Scientific literacy for all
Everyone studies the GCSE Science course which aims to develop scientific literacy and views science from the perspective of a member of the public. It is taught in the context of topics of relevance and interest to young people. Future scientists will also benefit from learning about how science works. It takes 10% of curriculum time and leads to one GCSE grade.
There are nine modules. Students study all of them. An overview and map summarising each module is available below. The module map shows how the Ideas about Science and Science Explanations develop in the module story, and in related modules. Links between modules in GCSE Science and GSCE Additional Science are included. We are grateful to OUP for permission to publish these resources on this website.

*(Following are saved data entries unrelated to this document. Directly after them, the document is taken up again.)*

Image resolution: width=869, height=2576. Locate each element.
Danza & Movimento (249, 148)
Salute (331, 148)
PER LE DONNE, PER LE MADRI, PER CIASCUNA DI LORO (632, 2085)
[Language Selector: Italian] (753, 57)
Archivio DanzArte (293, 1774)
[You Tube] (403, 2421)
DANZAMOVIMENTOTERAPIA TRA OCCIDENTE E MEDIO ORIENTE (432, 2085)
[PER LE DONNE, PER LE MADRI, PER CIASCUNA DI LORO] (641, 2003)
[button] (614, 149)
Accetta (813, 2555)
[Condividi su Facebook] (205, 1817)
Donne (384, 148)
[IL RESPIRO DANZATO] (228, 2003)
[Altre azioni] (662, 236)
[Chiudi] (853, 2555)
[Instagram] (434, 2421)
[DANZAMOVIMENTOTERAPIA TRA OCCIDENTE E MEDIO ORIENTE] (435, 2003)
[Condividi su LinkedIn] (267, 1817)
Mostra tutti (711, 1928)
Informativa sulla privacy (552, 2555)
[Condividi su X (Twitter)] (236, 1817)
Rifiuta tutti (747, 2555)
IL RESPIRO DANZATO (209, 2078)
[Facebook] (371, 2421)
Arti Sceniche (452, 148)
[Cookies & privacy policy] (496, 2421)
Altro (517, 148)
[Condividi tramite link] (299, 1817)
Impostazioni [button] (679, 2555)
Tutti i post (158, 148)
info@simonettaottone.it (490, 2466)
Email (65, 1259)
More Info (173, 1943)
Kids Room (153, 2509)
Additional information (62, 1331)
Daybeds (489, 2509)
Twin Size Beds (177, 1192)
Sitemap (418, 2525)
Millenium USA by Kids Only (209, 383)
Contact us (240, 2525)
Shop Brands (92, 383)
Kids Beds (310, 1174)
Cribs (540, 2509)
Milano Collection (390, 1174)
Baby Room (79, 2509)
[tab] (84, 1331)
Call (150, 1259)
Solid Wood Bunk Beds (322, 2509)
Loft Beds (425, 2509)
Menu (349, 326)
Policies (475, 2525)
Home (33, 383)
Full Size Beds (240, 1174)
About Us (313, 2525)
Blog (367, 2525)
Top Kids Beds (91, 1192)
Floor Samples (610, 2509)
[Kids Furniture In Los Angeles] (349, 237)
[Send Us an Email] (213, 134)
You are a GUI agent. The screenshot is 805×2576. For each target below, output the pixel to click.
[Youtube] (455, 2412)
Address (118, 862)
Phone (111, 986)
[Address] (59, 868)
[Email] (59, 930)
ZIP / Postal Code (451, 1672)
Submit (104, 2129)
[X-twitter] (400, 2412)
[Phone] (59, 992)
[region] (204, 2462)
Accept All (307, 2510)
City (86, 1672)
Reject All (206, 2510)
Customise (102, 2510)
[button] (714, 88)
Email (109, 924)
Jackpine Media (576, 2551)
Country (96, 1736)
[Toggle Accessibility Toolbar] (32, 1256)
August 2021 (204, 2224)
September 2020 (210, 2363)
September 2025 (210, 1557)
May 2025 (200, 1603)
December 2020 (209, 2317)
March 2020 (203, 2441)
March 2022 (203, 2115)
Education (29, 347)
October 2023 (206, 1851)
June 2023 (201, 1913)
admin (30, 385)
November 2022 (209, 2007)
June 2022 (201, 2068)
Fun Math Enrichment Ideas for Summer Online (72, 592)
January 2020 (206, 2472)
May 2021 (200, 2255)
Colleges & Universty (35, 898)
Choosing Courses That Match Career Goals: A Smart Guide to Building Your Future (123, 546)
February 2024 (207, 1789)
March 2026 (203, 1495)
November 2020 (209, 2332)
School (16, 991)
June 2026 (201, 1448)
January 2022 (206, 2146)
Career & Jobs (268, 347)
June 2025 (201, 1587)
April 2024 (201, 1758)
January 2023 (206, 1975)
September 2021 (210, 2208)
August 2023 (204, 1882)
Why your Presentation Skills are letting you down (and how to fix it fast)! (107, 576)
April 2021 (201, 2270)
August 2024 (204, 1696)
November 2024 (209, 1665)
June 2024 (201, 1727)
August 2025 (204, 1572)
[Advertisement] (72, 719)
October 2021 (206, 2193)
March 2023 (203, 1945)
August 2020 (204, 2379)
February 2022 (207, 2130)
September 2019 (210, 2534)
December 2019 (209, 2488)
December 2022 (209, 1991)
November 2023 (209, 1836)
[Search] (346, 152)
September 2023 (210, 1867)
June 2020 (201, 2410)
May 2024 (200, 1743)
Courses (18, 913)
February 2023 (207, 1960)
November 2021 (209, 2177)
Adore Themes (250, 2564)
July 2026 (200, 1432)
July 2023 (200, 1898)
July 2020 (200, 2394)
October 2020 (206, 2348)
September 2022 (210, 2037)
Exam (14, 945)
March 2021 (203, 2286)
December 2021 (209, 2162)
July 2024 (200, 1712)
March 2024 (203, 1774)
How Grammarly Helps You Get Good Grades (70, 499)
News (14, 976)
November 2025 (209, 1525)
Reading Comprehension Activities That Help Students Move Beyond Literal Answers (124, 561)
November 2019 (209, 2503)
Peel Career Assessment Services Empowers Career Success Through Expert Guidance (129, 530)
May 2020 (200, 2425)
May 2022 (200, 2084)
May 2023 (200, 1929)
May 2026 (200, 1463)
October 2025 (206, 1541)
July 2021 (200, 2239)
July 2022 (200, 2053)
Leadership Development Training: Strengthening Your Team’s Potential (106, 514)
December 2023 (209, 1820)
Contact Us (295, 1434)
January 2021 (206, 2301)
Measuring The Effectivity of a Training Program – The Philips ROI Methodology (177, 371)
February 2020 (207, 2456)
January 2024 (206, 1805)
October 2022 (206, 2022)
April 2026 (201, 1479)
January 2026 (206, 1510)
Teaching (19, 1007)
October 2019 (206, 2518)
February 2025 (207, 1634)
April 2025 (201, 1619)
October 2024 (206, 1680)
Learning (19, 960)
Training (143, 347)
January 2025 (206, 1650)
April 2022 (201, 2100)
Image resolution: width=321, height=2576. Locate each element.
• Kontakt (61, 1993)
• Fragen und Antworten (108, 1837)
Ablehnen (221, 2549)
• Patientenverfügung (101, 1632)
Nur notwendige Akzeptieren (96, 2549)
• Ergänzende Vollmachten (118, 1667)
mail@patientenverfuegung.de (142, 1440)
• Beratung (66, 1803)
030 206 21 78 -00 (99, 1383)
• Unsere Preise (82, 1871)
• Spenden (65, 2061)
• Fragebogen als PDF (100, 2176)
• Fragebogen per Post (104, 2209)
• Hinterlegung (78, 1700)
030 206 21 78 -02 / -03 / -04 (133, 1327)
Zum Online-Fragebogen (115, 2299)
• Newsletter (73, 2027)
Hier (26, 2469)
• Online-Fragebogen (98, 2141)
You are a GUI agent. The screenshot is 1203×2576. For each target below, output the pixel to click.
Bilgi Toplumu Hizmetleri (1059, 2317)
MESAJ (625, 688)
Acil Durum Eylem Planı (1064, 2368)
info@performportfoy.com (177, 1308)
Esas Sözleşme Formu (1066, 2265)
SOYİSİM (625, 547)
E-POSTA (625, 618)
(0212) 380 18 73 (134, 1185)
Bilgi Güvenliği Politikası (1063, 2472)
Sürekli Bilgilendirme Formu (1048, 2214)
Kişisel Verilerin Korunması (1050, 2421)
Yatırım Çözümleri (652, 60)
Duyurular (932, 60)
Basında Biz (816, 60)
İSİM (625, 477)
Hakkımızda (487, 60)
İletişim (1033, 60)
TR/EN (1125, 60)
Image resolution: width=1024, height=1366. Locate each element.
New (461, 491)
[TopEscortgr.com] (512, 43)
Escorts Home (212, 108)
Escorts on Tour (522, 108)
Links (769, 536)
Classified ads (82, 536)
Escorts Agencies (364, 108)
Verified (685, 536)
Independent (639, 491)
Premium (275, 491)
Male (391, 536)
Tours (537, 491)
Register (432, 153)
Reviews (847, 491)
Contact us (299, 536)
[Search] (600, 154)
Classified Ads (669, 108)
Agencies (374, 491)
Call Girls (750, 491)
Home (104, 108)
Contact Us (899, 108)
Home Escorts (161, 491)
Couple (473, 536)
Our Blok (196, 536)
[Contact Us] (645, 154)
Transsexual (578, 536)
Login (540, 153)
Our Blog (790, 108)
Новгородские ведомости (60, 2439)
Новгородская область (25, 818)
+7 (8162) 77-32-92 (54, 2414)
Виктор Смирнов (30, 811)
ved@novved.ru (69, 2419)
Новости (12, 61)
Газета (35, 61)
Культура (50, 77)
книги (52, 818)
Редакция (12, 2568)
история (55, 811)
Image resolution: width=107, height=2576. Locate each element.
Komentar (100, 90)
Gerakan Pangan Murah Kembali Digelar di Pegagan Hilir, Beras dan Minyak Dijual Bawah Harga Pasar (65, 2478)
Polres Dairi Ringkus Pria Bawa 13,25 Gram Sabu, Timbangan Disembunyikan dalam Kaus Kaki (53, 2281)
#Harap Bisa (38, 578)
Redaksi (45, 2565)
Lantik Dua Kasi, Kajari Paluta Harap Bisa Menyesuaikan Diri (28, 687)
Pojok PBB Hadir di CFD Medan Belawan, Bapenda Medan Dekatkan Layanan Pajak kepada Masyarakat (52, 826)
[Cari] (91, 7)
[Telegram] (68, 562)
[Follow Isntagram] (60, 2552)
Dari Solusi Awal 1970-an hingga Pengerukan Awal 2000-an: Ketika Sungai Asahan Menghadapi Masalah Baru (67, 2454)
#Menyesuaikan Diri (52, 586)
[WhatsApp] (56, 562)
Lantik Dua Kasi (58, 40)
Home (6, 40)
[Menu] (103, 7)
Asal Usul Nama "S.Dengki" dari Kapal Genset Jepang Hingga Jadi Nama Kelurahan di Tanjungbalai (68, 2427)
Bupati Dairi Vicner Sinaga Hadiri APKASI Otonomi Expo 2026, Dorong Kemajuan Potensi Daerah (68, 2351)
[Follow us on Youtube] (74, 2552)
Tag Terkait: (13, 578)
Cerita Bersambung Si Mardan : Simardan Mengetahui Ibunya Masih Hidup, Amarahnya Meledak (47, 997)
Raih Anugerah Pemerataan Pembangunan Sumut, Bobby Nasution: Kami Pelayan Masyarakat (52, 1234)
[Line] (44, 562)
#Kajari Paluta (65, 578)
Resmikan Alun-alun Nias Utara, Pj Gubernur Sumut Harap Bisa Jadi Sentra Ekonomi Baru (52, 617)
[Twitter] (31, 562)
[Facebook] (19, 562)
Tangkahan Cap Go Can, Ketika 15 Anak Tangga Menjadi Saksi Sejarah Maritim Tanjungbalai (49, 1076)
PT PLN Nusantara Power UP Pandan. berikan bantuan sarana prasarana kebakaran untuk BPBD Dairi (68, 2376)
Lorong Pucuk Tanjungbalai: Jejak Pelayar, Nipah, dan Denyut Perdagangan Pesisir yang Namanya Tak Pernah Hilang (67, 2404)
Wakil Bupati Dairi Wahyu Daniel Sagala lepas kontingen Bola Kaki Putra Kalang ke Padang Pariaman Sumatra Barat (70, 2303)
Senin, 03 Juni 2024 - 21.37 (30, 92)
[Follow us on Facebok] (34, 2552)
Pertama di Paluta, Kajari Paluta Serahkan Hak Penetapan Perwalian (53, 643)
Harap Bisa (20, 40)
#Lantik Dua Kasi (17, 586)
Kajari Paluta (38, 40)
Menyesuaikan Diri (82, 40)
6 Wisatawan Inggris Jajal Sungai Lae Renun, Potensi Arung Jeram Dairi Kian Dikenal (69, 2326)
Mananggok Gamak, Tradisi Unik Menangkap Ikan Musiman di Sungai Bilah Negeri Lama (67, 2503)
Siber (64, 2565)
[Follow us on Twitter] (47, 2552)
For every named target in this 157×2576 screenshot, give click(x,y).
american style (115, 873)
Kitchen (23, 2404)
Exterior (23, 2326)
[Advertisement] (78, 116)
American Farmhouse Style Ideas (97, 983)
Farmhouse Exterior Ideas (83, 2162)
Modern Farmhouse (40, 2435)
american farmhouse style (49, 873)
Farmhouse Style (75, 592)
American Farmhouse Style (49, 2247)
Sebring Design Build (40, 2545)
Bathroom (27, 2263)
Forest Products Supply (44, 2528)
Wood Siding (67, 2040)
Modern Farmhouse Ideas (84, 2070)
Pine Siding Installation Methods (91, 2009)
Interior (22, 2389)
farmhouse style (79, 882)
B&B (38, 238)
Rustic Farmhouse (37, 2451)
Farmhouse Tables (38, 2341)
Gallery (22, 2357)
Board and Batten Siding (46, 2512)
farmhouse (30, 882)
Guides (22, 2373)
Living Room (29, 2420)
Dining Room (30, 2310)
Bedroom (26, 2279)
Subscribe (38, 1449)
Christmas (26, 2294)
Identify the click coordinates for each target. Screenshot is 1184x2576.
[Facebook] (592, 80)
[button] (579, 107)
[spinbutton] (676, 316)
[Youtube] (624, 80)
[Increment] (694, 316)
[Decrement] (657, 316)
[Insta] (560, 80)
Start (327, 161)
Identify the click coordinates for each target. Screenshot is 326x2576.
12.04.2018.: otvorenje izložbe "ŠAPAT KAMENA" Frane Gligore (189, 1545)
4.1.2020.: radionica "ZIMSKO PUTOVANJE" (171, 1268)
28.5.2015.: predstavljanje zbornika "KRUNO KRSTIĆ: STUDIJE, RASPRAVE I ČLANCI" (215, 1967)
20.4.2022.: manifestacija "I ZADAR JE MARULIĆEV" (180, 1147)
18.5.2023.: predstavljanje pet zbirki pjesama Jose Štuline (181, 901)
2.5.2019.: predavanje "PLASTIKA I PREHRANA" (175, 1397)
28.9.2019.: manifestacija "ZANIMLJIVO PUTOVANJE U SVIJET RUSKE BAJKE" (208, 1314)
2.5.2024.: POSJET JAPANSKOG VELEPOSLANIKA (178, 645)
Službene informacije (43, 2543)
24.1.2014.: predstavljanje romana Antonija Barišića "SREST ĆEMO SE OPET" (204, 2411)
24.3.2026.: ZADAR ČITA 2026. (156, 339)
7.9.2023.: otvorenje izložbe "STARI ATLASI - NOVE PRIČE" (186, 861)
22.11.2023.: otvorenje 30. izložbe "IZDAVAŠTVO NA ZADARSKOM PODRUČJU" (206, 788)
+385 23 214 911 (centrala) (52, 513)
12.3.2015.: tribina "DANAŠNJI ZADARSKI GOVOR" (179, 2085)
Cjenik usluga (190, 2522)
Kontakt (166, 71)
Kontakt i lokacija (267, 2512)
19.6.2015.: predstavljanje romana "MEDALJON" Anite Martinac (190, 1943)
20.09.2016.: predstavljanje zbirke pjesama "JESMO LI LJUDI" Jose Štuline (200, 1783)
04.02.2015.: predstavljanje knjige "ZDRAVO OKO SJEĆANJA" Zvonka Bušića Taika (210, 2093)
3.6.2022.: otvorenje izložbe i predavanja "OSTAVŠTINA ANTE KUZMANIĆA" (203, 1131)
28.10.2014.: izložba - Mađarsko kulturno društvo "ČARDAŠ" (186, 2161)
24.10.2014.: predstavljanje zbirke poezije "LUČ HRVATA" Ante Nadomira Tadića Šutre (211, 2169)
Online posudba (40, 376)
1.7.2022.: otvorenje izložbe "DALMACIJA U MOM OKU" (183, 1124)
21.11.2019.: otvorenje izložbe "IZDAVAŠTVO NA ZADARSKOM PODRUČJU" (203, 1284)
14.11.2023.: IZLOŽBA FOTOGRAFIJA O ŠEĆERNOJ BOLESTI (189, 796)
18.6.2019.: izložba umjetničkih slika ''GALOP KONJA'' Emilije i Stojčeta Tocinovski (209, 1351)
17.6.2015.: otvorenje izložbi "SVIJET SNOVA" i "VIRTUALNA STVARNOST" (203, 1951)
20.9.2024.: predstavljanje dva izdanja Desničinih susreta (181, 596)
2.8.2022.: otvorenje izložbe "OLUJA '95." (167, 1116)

This is a list of the modules in the 2006 course. The 2011 modules are similar. See the OCR 2011 specification.
- B1 You and your genes
- C1 Air quality
- P1 Earth in the Universe
- B2 Keeping healthy
- C2 Material choices
- P2 Radiation and life
- B3 Life on Earth
- C3 Food matters
- P3 Radioactive materials
Most people are unlikely ever to be producers of new scientific knowledge. But we all need to be informed users and consumers of scientific knowledge. For this we need to understand:
- Ideas about science which show how science works and
- Science explanations which help us to make sense of our lives.
Knowledge of these ideas and explanations underpins our definition of scientific literacy, and forms the basis of the GCSE Science course.
What do we mean by 'scientific literacy'?
One way of answering the question is to identify the knowledge and skills to be expected of a scientifically literate person. We would expect a scientifically literate person to be able to:
- appreciate and understand the impact of science and technology on everyday life;
- take informed personal decisions about things that involve science, such as health, diet, use of energy resources;
- read and understand the essential points of media reports about matters that involve science;
- reflect critically on the information included in, and (often more important) omitted from, such reports; and
- take part confidently in discussions with others about issues involving science.